シアン含有水溶液1 NaCN 0.005g+0.4%NaOH 50ml pH12.9
シアン含有水溶液2 NaCN 0.005g+純水50ml pH11.0
シアン含有水溶液3 NaCN 0.005g+NaHCO3 1g+純水50ml pH8.4
シアン含有水溶液1~3について麦芽糖5gを添加し撹拌後、24時間反応後に定電位電解式シアンガス検知器で処理水のシアンガスの有無を確認した。なお、使用したシアンガス検知器は1ppmから検知が可能であり、pH調整用の薬液添加で試料体積が増え試料が希釈された状態であっても250~5000ppm相当の濃度のシアンが液中に存在すれば検知は可能である。
【0015】
【表2】
以上の結果より、処理の際の最適pHは7~11、より好ましくは8~10ということが分かった。
【0016】
(実施例1)
シアンに対する麦芽糖の添加量の多寡に関して検討を行った。
(1)500ppmシアン水溶液を調製した。
5000ppm NaCN 1 g+純水100ml pH11.4
500ppm 5000ppm NaCN水溶液 10ml+純水 90ml pH10.9
(2)試料液中のシアンに対して麦芽糖を規定量(表3)添加し、室温で反応させた。
(3)2時間30分後に、気相へのシアンガス発生量をシアンガス検知器により確認した。

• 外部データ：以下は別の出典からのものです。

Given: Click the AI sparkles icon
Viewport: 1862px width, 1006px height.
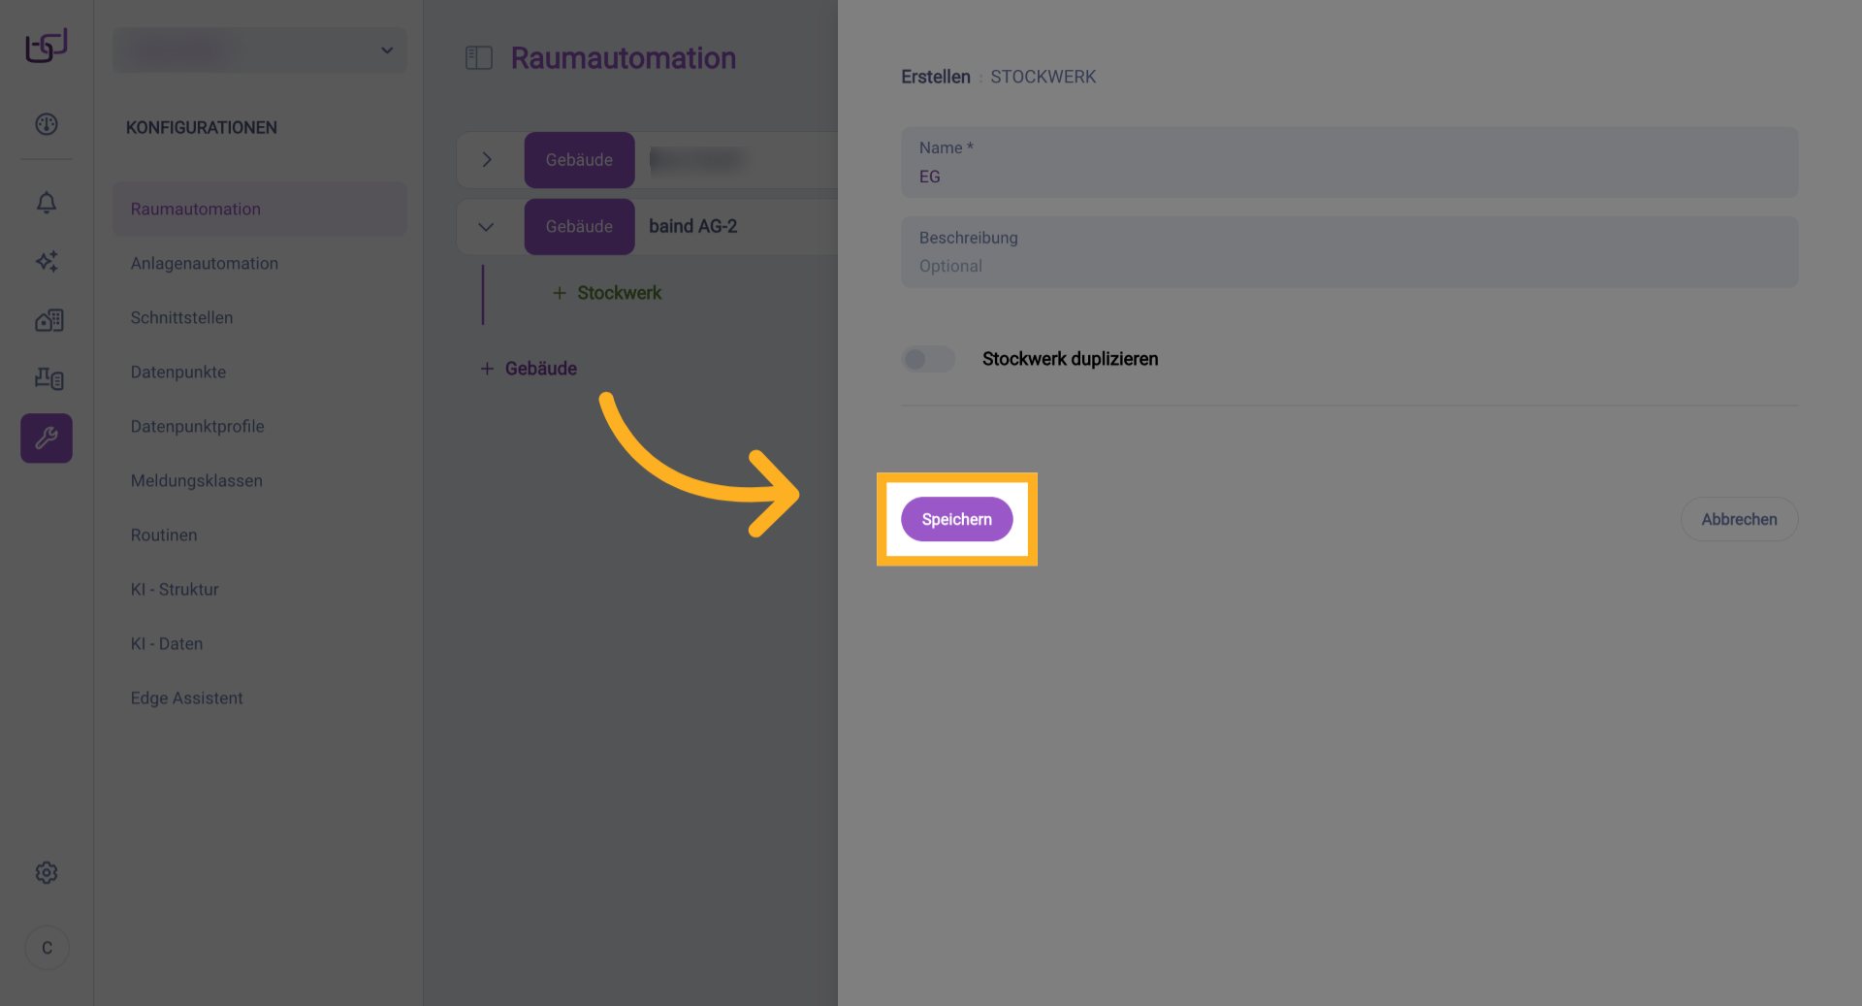Looking at the screenshot, I should [x=47, y=261].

(4)4時間、及び29時間後の残シアン分の確認を行った。
シアンの除去率は還元糖を添加しない同条件の試料を同様に分析し、比較して算出した。
【0017】
【表3】
以上より、麦芽糖の添加量の多寡に関わらず、29時間後にはほぼシアンが除去されていること、気相へのシアンガス発生がほぼないことを確認した。
(実施例2)
シアン溶液と麦芽糖の量比、及び中和後のシアン分解について確認した。
(1)(実施例1)に加えて、250ppmシアン水溶液を調製した。
250ppm 500ppm NaCN水溶液 50ml+純水 50ml pH10.7
(2)試料液中のシアンに対して麦芽糖を規定量(表4)添加し、室温で反応させた。
【0018】
【表4】
(3)上記の3試料に0.05mol/l硫酸溶液を攪拌しながら添加しpHを約3とした。
酸性下でのシアノヒドリンが加水分解されたことから、以下の手順でシアンが存在しないことを確認した。
(4)15分静置後に0.1mol/l水酸化ナトリウム溶液を攪拌しながら添加しpHを約7とした。
(5)各試料に20%水酸化ナトリウム溶液を添加しpHを約13.8の強アルカリとしてシアンガスの発生を定電位電解式シアンガス検知器で確認した。
その結果、シアン溶液と麦芽糖との量比に関わらず、強アルカリ条件に戻した場合であっても、3試料共にシアンガスは確認されなかった事から、シアン廃液中のシアン分解は成功したと判断した。